Friday, May 11, 2007
Termites swarm in teachers' room
Flying termites have swarmed in the teachers' room of the Spalding Building, Carlisle School Superintendent Marie Doyle explained in a phone conversation on May 4. Spalding was built 50 years ago and the wooden windows are old and leaky. Despite caulking, the termites slip into the room by the smallest of cracks.
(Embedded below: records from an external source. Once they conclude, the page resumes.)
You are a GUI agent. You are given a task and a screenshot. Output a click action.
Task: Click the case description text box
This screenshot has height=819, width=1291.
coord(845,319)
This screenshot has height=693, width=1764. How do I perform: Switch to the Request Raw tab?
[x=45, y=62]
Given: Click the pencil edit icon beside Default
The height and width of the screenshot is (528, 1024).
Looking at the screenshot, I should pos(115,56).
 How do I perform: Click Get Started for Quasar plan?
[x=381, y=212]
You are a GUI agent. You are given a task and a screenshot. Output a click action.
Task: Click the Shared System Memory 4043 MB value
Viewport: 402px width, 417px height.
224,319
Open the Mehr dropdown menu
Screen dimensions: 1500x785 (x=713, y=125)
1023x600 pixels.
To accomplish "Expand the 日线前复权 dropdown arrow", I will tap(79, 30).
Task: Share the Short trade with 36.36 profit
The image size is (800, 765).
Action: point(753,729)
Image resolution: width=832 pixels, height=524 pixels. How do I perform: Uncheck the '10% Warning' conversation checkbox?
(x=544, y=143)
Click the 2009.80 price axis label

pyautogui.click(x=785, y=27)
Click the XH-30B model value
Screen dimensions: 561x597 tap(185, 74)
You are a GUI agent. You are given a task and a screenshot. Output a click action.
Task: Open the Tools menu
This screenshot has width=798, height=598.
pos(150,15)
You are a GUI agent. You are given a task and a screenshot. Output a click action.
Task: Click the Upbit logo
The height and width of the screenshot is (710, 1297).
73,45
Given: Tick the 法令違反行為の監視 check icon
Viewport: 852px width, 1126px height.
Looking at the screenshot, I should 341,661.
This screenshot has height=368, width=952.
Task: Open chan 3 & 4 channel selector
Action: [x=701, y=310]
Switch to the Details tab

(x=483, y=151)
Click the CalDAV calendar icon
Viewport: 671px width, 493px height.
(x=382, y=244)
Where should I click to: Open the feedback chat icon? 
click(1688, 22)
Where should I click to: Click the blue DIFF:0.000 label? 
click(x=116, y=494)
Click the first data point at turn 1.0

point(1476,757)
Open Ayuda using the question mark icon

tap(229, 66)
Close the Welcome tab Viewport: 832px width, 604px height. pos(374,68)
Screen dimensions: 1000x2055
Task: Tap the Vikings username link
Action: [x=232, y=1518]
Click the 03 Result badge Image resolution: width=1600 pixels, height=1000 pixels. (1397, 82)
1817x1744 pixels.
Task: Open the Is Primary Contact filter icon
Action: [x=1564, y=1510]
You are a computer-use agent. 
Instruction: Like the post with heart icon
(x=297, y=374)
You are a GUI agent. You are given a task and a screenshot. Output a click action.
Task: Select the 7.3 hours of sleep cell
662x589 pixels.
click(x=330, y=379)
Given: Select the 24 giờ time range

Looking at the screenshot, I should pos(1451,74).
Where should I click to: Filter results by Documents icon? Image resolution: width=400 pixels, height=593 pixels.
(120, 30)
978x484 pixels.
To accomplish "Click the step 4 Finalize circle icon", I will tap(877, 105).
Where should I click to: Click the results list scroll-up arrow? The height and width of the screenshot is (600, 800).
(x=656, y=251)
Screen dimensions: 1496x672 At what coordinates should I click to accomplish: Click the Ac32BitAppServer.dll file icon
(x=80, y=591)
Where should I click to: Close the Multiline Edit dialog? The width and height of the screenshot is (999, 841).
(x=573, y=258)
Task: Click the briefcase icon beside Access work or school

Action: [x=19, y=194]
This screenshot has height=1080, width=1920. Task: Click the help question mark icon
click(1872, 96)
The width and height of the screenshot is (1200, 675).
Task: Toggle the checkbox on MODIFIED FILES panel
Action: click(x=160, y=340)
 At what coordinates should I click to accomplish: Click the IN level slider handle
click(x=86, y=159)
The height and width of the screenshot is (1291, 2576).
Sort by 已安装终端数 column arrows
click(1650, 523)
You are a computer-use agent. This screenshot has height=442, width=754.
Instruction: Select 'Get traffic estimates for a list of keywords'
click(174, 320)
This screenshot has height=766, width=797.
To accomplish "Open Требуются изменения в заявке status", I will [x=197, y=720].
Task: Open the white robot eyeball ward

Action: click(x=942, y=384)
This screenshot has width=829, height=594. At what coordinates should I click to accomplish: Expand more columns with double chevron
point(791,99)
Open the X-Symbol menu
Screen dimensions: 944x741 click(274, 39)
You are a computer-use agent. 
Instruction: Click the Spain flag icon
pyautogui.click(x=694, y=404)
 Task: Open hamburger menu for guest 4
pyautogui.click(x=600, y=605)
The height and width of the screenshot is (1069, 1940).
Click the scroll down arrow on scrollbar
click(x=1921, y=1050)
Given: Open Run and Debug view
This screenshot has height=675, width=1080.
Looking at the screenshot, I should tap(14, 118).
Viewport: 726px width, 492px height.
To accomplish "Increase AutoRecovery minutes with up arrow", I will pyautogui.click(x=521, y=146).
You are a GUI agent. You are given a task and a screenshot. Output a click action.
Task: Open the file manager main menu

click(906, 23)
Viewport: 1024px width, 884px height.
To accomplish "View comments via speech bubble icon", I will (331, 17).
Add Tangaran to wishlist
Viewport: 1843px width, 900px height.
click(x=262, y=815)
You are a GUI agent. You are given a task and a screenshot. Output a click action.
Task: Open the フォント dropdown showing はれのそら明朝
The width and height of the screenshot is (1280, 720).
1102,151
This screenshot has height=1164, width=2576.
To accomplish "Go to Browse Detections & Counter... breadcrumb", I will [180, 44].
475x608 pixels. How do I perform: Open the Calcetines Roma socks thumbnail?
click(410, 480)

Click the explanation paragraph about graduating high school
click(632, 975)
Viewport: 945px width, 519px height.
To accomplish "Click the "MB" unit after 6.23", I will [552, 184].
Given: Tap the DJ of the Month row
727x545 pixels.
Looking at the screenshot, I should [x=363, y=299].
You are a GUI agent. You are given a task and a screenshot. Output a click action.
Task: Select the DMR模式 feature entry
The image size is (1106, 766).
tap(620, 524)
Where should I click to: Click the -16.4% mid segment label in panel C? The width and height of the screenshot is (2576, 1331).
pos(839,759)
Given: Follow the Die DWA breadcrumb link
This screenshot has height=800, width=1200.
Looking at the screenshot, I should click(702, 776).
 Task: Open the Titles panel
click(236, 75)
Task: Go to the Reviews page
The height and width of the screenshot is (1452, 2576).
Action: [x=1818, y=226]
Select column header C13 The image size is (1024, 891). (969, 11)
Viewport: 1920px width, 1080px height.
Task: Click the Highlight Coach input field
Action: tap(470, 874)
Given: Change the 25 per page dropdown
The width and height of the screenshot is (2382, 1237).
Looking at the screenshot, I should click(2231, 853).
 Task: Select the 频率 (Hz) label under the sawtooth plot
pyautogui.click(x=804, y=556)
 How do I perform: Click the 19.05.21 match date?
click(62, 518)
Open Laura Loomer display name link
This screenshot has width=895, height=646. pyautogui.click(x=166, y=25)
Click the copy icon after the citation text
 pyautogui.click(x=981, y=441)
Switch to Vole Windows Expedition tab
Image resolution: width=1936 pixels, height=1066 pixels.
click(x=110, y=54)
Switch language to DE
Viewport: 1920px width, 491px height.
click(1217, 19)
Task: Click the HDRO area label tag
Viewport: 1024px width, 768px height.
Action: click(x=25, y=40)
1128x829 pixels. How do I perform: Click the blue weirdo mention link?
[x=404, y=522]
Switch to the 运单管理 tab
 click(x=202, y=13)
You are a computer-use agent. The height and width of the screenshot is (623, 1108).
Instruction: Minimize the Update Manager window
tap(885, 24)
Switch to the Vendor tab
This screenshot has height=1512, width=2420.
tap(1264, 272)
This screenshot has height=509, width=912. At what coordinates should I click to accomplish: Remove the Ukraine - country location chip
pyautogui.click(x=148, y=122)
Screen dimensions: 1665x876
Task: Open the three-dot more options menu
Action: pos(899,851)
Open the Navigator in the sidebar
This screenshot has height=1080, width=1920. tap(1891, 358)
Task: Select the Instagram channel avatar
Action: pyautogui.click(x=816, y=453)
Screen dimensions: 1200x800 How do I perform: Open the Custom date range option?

Termite treatment was applied using the Sentricon System, explained Building and Grounds Supervisor David Flannery in an e-mail. The state- and EPA-approved method uses a trap that is sunk into the ground, with "only a few grams of active ingredient on each property compared to the hundred of gallons of chemical solution used in traditional liquid chemical treatment," explains the Sentricon website. The site explains the bait is "noviflumuron," which is "an insect growth regulator." The chemical limits insect growth.
Treatment takes time
However, the material must be given time to work to reduce the population in the termite colonies, explained Flannery. The termites are still active and, once inside, fly around the teachers' room, making it unusable for meetings, lunch, or as a small classroom. Flannery is applying small amounts of cedar oil to block crawling termites until the treatment has time to work. "The real problem," explained Flannery, "is that we need two to three days of real warm weather so they can swarm, and be done with coming out where we can see them and of course upset people." Until the termites are gone, Flannery said, "We can only vacuum them up."